Lines from the one containing "The width and height of the screenshot is (1568, 769)." through the last line of the data below are to be returned exactly; leave out the rest.
*** Opening of DATA FOR THIS EXERCISE ***
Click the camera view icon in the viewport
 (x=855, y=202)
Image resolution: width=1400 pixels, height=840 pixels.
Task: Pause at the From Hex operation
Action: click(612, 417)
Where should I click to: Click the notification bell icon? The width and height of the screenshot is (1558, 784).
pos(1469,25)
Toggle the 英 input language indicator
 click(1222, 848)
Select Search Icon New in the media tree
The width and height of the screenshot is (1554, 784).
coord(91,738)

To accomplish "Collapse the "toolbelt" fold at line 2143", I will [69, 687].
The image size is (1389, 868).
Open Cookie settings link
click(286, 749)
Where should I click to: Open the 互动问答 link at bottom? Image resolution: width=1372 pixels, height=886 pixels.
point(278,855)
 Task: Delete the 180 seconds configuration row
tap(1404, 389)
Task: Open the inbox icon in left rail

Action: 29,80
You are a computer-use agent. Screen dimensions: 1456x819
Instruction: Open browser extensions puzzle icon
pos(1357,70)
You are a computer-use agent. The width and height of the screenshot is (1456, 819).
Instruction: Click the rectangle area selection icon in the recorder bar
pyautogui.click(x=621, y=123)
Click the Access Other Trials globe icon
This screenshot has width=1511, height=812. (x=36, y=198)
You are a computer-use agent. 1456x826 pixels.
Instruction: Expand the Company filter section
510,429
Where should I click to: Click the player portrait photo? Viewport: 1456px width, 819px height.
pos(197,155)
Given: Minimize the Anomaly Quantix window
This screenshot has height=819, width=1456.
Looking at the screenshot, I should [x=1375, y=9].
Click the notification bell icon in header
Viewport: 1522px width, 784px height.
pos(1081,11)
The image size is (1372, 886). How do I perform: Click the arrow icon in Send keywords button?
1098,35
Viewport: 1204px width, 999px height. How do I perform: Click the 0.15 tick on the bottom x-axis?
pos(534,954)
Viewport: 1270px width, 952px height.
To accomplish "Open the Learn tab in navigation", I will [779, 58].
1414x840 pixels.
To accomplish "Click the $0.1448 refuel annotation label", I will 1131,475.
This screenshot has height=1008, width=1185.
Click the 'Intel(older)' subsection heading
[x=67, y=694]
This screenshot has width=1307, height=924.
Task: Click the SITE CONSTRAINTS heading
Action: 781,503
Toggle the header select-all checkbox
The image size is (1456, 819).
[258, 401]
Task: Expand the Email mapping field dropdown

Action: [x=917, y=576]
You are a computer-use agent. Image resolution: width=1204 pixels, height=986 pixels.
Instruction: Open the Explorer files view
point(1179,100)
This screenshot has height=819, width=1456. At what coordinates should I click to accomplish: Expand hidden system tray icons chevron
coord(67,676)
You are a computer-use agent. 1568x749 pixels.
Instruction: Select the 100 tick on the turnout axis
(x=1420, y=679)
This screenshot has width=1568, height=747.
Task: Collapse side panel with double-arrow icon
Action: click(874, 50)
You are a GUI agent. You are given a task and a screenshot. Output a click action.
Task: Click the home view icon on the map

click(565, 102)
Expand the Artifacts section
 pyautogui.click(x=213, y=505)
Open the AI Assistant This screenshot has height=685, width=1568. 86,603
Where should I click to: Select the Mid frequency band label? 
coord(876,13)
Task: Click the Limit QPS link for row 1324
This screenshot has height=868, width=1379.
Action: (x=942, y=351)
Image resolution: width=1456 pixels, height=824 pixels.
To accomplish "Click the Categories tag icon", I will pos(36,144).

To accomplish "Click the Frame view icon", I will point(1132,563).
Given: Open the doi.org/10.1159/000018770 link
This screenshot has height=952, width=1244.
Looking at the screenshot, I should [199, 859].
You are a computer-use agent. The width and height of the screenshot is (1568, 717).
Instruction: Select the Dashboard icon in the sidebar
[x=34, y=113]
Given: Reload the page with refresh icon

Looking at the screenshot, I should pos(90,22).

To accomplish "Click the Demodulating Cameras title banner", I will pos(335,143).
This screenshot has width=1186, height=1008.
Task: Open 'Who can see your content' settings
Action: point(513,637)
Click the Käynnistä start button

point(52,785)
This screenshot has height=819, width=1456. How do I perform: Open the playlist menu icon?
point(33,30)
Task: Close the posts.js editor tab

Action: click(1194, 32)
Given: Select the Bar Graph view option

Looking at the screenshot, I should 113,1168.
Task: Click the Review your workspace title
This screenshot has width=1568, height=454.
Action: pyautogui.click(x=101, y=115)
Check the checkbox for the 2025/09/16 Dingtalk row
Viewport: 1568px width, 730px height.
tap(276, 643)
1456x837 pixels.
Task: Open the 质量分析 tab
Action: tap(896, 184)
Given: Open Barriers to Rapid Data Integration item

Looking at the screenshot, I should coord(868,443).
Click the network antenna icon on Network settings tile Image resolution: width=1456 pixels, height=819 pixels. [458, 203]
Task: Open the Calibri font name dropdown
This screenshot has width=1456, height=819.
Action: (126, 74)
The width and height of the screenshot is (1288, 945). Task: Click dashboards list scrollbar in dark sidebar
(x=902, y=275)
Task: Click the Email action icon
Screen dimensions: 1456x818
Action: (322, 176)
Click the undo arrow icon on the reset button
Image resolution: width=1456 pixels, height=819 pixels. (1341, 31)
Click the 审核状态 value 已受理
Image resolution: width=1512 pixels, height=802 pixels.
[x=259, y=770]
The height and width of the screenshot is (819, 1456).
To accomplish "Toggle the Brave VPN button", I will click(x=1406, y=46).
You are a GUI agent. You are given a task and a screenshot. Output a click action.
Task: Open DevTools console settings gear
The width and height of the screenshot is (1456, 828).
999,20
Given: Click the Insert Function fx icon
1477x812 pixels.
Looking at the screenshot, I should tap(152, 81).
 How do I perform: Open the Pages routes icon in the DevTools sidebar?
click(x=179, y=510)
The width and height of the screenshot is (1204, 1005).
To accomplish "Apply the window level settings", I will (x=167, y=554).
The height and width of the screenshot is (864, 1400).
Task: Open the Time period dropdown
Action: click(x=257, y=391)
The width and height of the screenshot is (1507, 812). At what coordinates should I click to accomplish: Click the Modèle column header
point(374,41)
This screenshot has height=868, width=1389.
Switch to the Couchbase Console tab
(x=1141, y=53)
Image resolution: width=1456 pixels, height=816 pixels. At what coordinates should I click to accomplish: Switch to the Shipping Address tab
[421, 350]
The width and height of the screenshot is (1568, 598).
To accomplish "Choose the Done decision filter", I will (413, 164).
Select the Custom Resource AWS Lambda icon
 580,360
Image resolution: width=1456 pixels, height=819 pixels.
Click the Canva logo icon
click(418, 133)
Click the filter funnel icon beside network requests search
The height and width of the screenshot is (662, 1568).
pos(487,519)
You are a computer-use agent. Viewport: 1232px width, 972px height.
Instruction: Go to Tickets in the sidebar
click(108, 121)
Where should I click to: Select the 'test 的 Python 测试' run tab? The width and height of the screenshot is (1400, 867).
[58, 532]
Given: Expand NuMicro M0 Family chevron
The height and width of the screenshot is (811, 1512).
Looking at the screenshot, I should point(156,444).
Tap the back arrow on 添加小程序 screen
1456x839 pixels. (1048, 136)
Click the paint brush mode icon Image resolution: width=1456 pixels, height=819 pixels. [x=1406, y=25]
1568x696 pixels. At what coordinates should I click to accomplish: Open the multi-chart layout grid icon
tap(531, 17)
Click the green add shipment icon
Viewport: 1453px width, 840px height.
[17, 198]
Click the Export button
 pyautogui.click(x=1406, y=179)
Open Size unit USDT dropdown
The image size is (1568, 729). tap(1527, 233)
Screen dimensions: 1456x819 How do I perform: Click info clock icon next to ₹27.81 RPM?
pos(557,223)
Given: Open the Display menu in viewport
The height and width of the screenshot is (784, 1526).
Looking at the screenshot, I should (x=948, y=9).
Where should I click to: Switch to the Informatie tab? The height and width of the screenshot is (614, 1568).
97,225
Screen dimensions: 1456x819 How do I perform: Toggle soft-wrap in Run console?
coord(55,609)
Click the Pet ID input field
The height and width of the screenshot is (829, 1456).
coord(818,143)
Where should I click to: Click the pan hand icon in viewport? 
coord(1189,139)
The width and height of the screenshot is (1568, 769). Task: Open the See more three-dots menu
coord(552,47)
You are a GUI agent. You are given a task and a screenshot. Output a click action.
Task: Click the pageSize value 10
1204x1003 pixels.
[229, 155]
*** Close of DATA FOR THIS EXERCISE ***
» **ANSWER TO THIS TASK**:
The width and height of the screenshot is (1568, 769). Task: Open the See more three-dots menu
coord(552,47)
You are a GUI agent. You are given a task and a screenshot. Output a click action.
Task: Click the pageSize value 10
1204x1003 pixels.
[229, 155]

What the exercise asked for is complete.